I find straight versus curved fins to be a matter of driving style. I have seen guys run curved fins with a lot of success but they have to be set exactly. A straight not so much, especially the forward/aft position. If a curved fin is rotated too far back it's adding drag, too far forward and it's a hydrofoil lifting the sponson. I have tried curved fins but I find them to make a boat twitchy and it doesn't suit my driving style. I like smooth and predictable. I set straight fins with about a 5 degree tuck and the bottom of the fin parallel to the bottom and test it. If the right sponson is lifting in the turns I keep adding tuck until it just stops doing that and I'm done.
The turn fin cannot have a rounded edge. I made some like when I started that were rounded and effectively created a wing that caused the boat to pull to the right as I was creating a low pressure area on the right side of the turn fin. Turn fins can be exotic. Making breaks on the side is worthwhile if you are really looking for a small edge. The fin with breaks has less drag as it is running straight because you have less drag area and as the boat turns the aspect ratio opens up and the fin in reality will appear wider to the water for more grip. There is a school of thought in hydrodynamics that making the inside of the surface running in water dished because it creates a bubble that rotates and since air has less density than water there is less drag. The U8 crew actually was doing this some years ago and their boat would actually speed up in the turns. Villwock got nosy and put a straightedge on the inside of the fin and they outlawed it.

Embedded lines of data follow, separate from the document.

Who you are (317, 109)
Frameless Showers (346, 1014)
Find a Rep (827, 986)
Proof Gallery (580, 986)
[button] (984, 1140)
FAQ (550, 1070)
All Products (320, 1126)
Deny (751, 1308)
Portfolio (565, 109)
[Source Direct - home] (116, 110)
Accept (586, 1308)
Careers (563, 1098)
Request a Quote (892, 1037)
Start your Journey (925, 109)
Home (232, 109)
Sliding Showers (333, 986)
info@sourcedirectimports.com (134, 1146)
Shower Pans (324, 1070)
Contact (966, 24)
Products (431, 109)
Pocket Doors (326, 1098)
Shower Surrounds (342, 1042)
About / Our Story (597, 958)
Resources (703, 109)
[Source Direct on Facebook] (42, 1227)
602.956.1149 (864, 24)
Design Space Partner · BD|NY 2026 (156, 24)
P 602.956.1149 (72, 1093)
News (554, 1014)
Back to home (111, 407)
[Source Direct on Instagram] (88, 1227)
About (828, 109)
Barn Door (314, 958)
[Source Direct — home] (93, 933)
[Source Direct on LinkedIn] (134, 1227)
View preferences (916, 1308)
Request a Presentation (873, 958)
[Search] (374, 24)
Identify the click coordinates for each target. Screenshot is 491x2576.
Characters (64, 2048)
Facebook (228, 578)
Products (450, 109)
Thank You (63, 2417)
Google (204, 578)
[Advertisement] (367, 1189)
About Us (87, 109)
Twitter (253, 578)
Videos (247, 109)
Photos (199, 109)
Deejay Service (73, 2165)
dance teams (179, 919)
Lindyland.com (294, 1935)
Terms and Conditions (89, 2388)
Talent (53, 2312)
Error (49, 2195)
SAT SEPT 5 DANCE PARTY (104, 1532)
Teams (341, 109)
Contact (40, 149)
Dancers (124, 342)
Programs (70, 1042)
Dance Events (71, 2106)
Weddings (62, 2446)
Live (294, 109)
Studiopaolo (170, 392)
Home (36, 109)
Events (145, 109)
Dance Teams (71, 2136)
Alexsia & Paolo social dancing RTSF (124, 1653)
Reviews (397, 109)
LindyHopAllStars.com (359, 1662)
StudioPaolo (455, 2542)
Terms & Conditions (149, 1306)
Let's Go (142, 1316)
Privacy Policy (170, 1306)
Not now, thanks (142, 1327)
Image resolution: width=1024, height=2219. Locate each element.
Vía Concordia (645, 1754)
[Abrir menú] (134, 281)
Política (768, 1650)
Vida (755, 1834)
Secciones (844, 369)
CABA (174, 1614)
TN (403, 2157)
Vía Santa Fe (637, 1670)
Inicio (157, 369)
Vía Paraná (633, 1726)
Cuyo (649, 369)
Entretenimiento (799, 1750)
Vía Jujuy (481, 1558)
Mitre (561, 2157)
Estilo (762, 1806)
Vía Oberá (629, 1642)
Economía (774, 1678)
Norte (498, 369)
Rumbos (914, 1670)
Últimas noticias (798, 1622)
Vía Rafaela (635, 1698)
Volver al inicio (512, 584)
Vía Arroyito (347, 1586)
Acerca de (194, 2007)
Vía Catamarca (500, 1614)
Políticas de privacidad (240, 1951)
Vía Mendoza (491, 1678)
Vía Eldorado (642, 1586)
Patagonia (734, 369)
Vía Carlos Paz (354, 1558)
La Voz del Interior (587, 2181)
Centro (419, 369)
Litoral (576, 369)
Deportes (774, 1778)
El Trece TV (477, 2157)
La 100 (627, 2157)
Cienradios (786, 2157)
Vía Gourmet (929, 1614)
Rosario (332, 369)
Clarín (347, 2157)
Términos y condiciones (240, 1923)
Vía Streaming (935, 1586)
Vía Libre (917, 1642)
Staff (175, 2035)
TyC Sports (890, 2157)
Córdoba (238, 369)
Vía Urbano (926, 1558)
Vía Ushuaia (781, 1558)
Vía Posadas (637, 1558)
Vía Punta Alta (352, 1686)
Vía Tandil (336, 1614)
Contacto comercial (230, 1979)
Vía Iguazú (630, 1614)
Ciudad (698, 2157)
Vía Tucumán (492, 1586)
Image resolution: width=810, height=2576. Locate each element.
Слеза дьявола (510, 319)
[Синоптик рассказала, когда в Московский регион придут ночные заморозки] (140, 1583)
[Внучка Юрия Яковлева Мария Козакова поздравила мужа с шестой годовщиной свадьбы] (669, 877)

All this science doesn't really compensate for a well set up boat, sensible driving and the reliability to finishes heats.
When I coach new guys I try to get them to practice setting an arc through the corner. Set an arc at corner entrance and just let it run through the corners and get the rudder input out of it as soon as you can. A lot of steering inputs in the turns will get even a good handling boat to do something stupid as well as slow you down. Pretty much everybody sees how a boat picks up speed once the rudder gets straight coming off the turn. Having a rudder with any angle other the zero when the boat is going straight is just killing the speed.
The bottom line for me is if the boat won't hold lane 1 wide open in race water I have some work to do.